Re: Why is the ARM SMMU v1/v2 put into bypass mode on kexec?

From: Tyler Hicks
Date: Tue Mar 19 2024 - 15:15:04 EST


On 2024-03-19 15:47:56, Will Deacon wrote:
> On Tue, Mar 19, 2024 at 12:57:52PM +0000, Robin Murphy wrote:
> > Beyond properly quiescing and resetting the system back to a boot-time
> > state, the outgoing kernel in a kexec can only really do things which affect
> > itself. Sure, we *could* configure the SMMU to block all traffic and disable
> > the interrupt to avoid getting stuck in a storm of faults on the way out,
> > but what does that mean for the incoming kexec payload? That it can have the
> > pleasure of discovering the SMMU, innocently enabling the interrupt and
> > getting stuck in an unexpected storm of faults. Or perhaps just resetting
> > the SMMU into a disabled state and thus still unwittingly allowing its
> > memory to be corrupted by the previous kernel not supporting kexec properly.
>
> Right, it's hard to win if DMA-active devices weren't quiesced properly
> by the outgoing kernel.

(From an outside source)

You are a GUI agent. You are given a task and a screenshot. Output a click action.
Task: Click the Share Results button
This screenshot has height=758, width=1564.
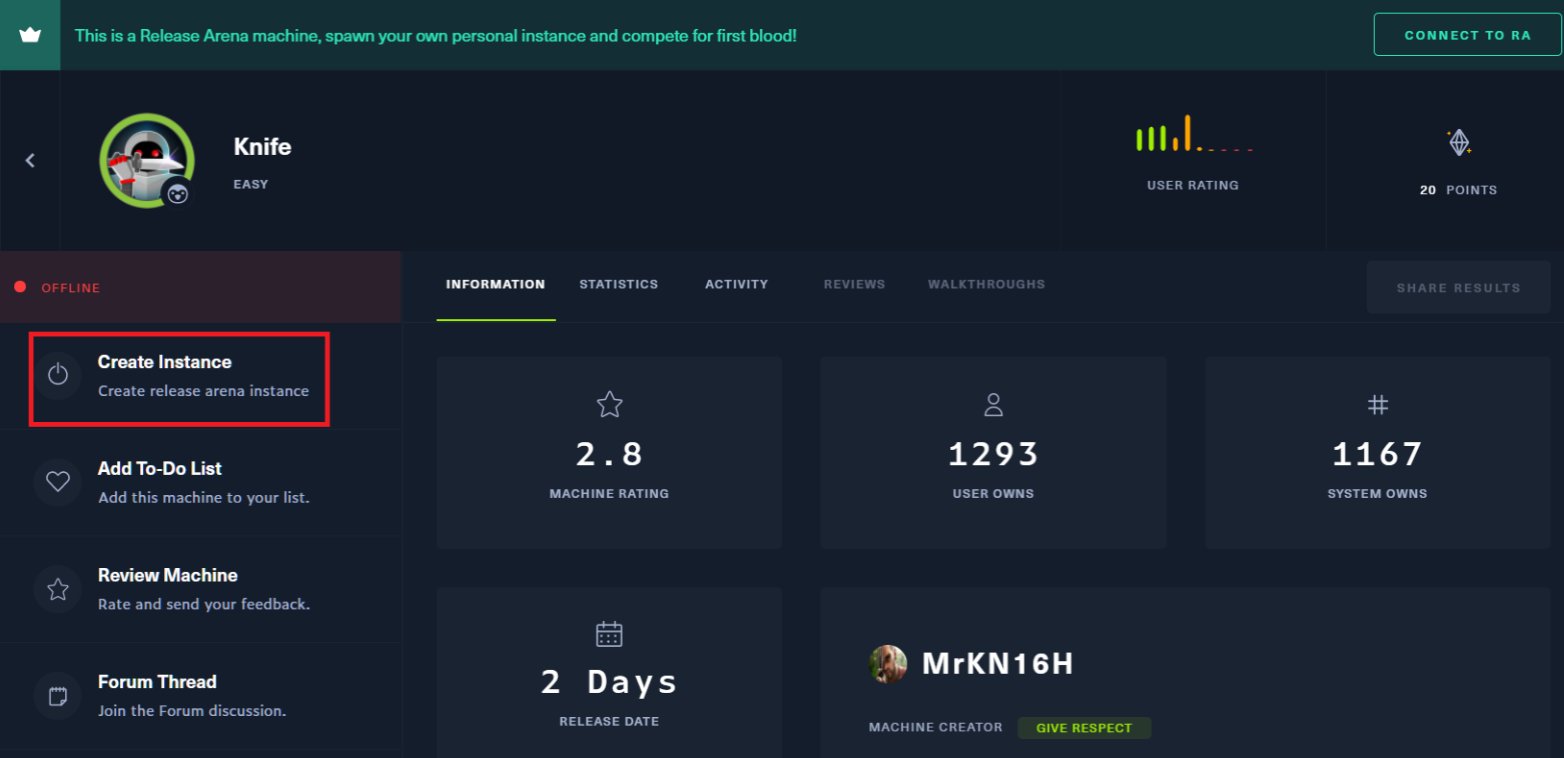[1458, 288]
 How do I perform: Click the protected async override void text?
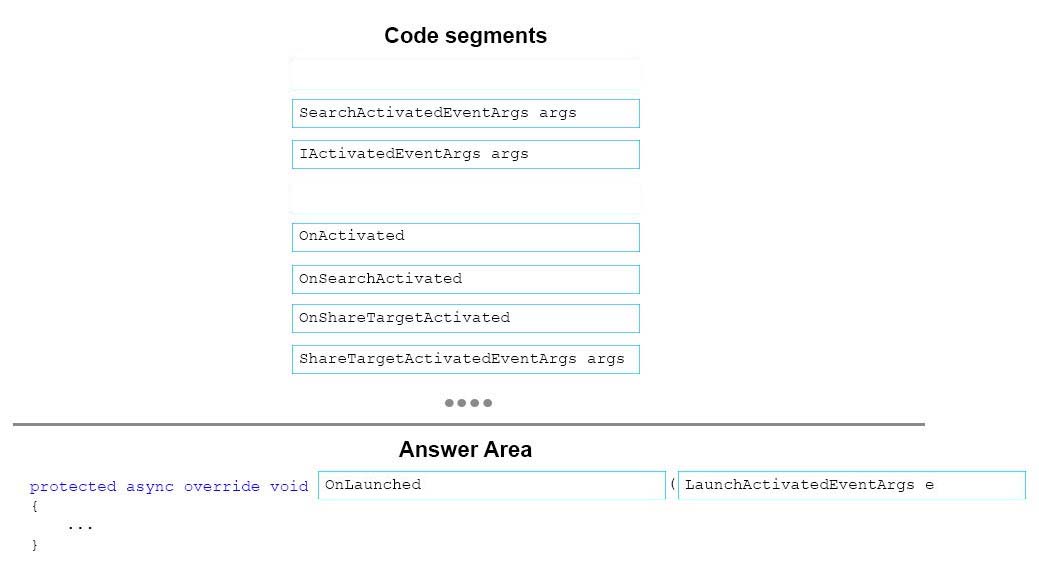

Either the SMMU was left in abort (leading to the
> problems you list above) or the SMMU is left in bypass (leading to possible
> data corruption). Which is better?

My thoughts are that a loud and obvious failure (via unidentified stream
fault messages and/or a possible interrupt storm preventing the new
kernel from booting) is favorable to silent and subtle data corruption
of the target kernel.

> The best solution is obviously to implement those missing ->shutdown()
> callbacks.

Completely agree here but it can be difficult to even identify that a
missing ->shutdown hook is the root cause without code changes to put
the SMMU into abort mode and sleep for a bit in the SMMU's ->shutdown
hook.

Tyler